Material to process section start

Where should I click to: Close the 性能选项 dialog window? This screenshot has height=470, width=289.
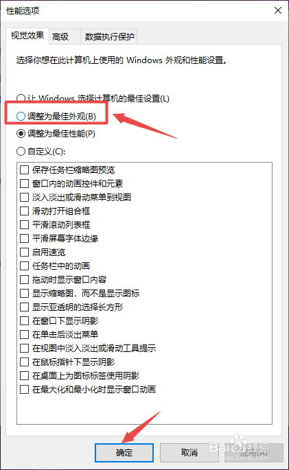tap(278, 10)
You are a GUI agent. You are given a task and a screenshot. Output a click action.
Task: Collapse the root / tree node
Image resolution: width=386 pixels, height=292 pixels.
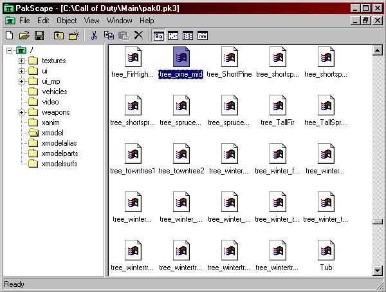9,50
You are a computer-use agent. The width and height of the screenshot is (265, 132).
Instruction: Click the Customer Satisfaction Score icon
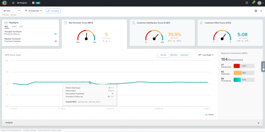tap(134, 23)
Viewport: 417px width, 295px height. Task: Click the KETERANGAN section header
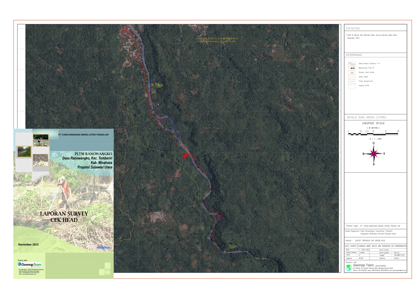point(354,55)
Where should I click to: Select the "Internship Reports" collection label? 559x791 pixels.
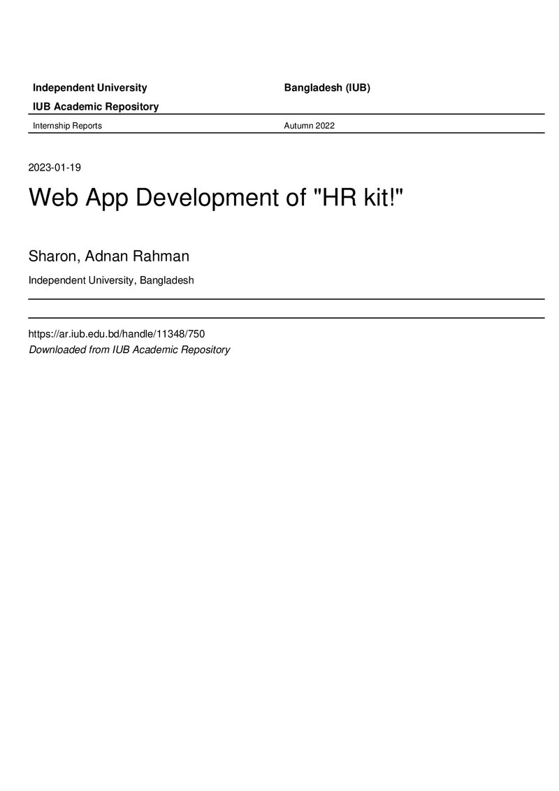(x=67, y=126)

Material to process section end

Leave the pictures out, and copy exactly each line from the one containing "You are a computer-use" through the final line of the data.

Reply to the task →
You are a computer-use agent. The width and height of the screenshot is (265, 132).
Instruction: Click the Customer Satisfaction Score icon
tap(134, 23)
Viewport: 417px width, 295px height. Task: Click the KETERANGAN section header
point(354,55)
Where should I click to: Select the "Internship Reports" collection label? 559x791 pixels.
(x=67, y=126)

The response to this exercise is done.